# Bavaria on a pink motorbike



## Autumn (Jul 9, 2006)

Some years ago I saw a documentary where Grayson Perry, the potter, toured Bavaria on his pink motorbike. He made it look wonderful, visiting beautiful churches and castles. I have been keen to go there ever since.

Has anyone else got experience of touring in Bavaria? We tend to like camping near lakes where there are good walks and cycle tracks. Also, what would the weather be like in June and July?

Autumn


----------



## Steelaway (Sep 15, 2009)

Autumn said:


> Some years ago I saw a documentary where Grayson Perry, the potter, toured Bavaria on his pink motorbike. He made it look wonderful, visiting beautiful churches and castles. I have been keen to go there ever since.
> 
> Has anyone else got experience of touring in Bavaria? We tend to like camping near lakes where there are good walks and cycle tracks. Also, what would the weather be like in June and July?
> 
> Autumn


We also love Bavaria but have only visited by motor cycle. The weather can be stinking hot. I do know the roads all around are brilliant, you can be also in and out of Austria constantly. We have spent great times in Mittenwald where there is also a camper van spot almost in the middle of town, also Garmish is well worth a visit (you can catch the train next to the Stelplatz) There are many cable cars to hill top walks.
In fact it is all wonderful

Alex


----------



## Glandwr (Jun 12, 2006)

Brilliantxfor touring. Google the romantic road, the castles you mention are near Fussen and were built by mad king Ludwig the second. Lots of Lakes and the Bodensee (Lake Constance) is very special and not far away.

Dick


----------



## GEMMY (Jun 19, 2006)

Do it on a pink m/bike ' you'll be pestered by short short lederhosen Herrs wanting a kiss kiss. :lol: 

tony


----------



## Spacerunner (Mar 18, 2006)

Google 'Alpenstrasse' to find a very motorhome friendly touring area along the German/Austrian border.
We toured there last spring and thoroughly enjoyed the experience.
Email the German tourist board for loads of info and free maps and guides.


----------



## HurricaneSmith (Jul 13, 2007)

> .....Email the German tourist board for loads of info and free maps and guides.
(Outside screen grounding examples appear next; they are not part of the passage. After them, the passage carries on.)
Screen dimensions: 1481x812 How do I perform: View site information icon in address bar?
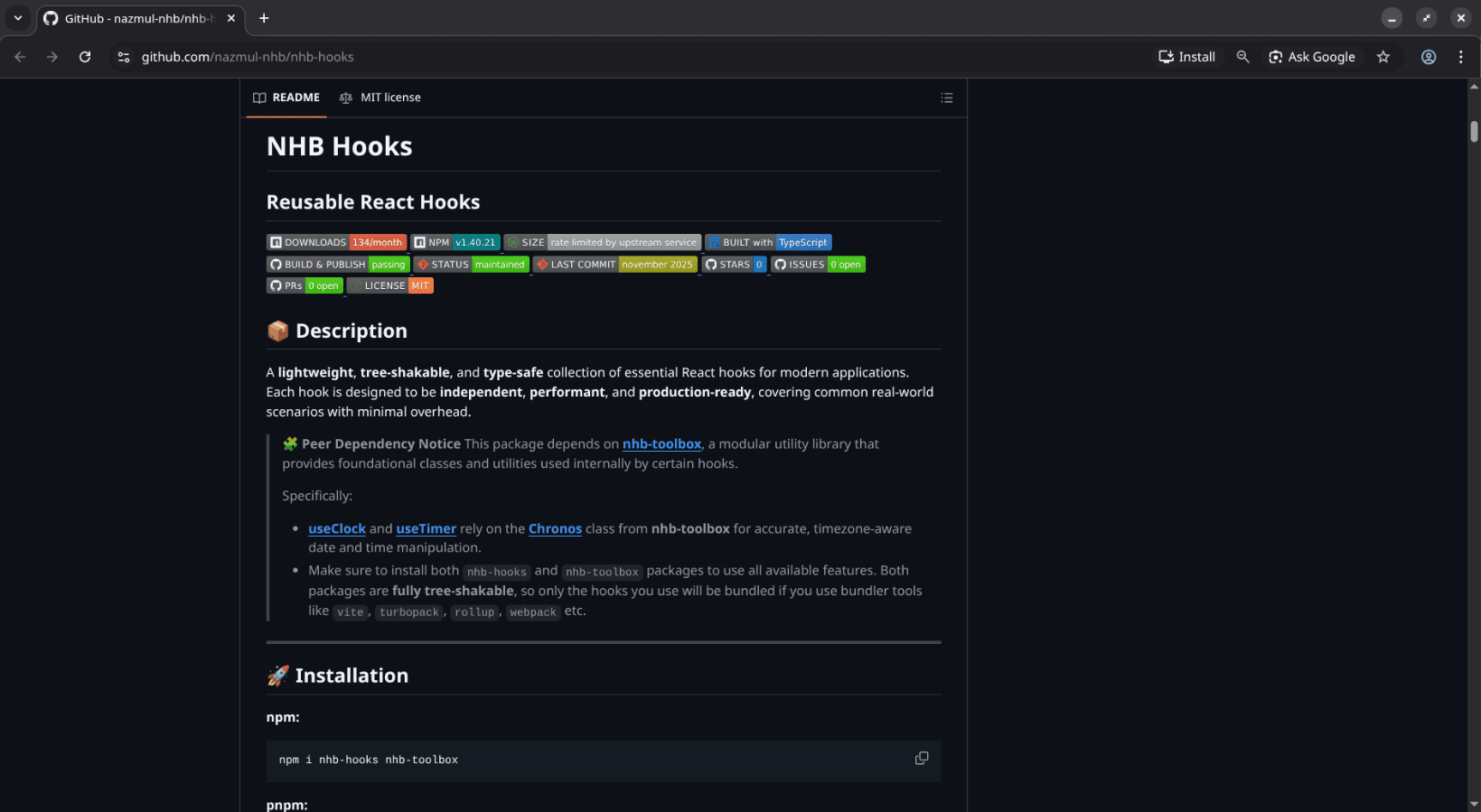(x=124, y=57)
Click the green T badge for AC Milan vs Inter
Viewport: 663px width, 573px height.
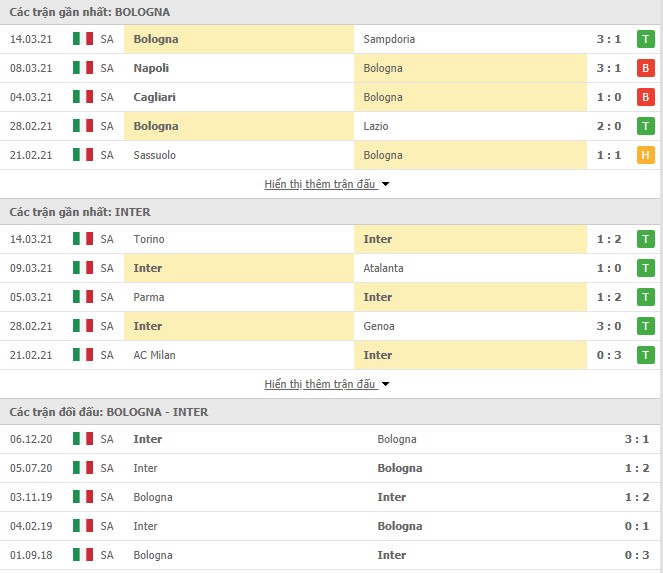pyautogui.click(x=645, y=355)
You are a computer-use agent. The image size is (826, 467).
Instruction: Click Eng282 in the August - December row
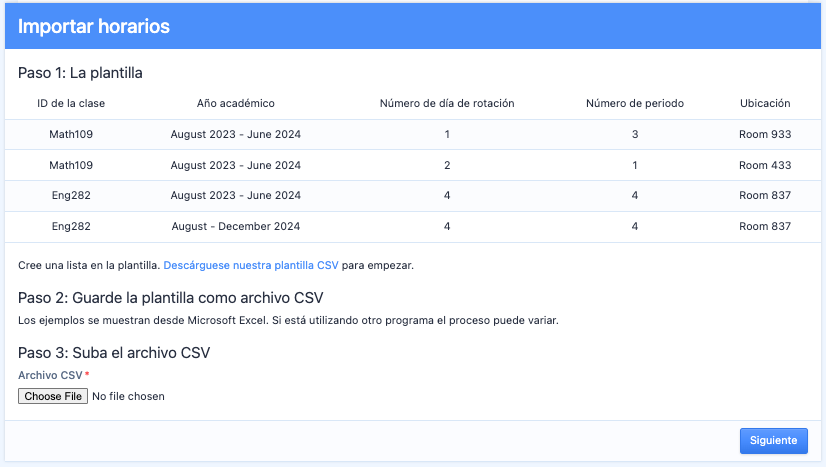tap(71, 226)
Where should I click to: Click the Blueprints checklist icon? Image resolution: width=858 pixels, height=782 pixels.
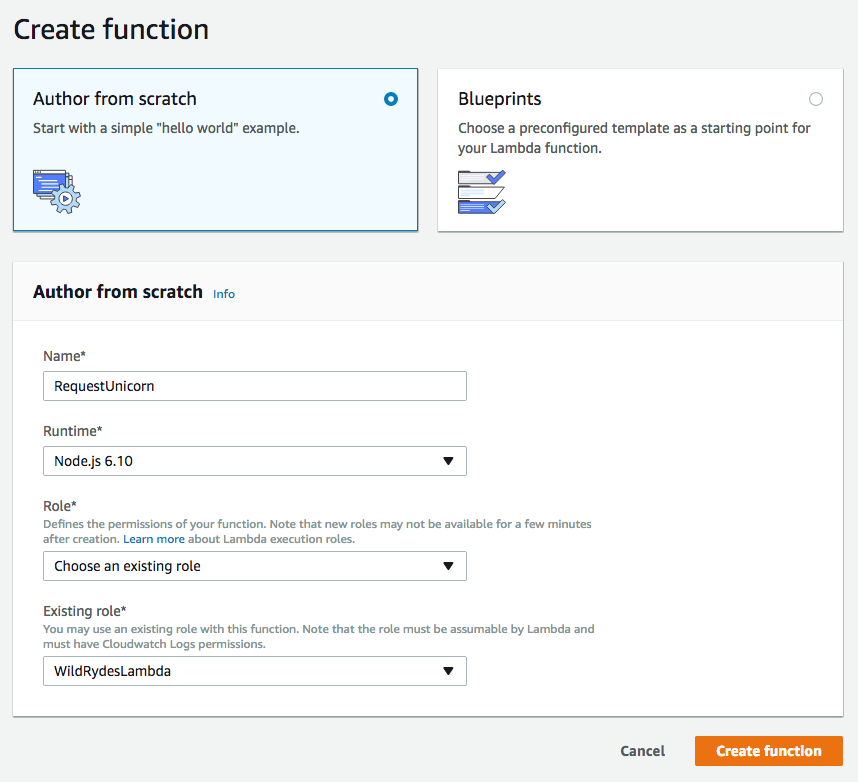tap(481, 191)
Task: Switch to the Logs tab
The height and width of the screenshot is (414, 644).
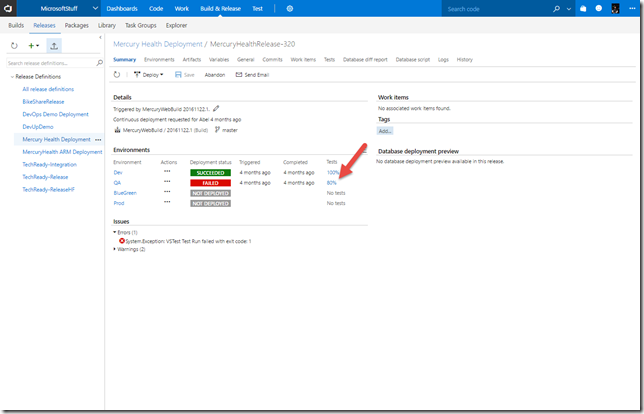Action: click(x=443, y=60)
We love the area and it's perfect for vans.

Spacerunner is right, use this link to see the 1200 sites included in the free book we obtained from the German Tourist Office:

http://www.germany.travel/en/travel-information/campsite-search/camping.html

This is the link to obtain that book free by post from the Tourist Office (It's the 14th hyperlink from the top):

http://www.freegermanyguide.com/


----------



## Autumn (Jul 9, 2006)

Many thanks to those who have supplied information - it has all been added to my list of research options.

Best wishes

Autumn


----------



## barryd (May 9, 2008)

IVe done the bit from Lake Constance to Fussen and its all pretty spectacular but as mentioned your also not far from Austria which is even better!

One trip we did which was just superb was Through the Black Forest, along Lake Constance stopping at Uberlingen (Stellplatz) and Meersburg (superb Stellplatz 1.5 miles out of town), along to Fussen, over the Fern Pass into Austria where We did Mutters and Natters (near insbruck), Saltzburg and then all the Austrian lakes East of there. ITs in out 2012 blog. Absolutely stunning.

The further you get into the Alps though the weather at any time of year can be changeable. Usually pretty settled in June and July but it can still chuck it down.


----------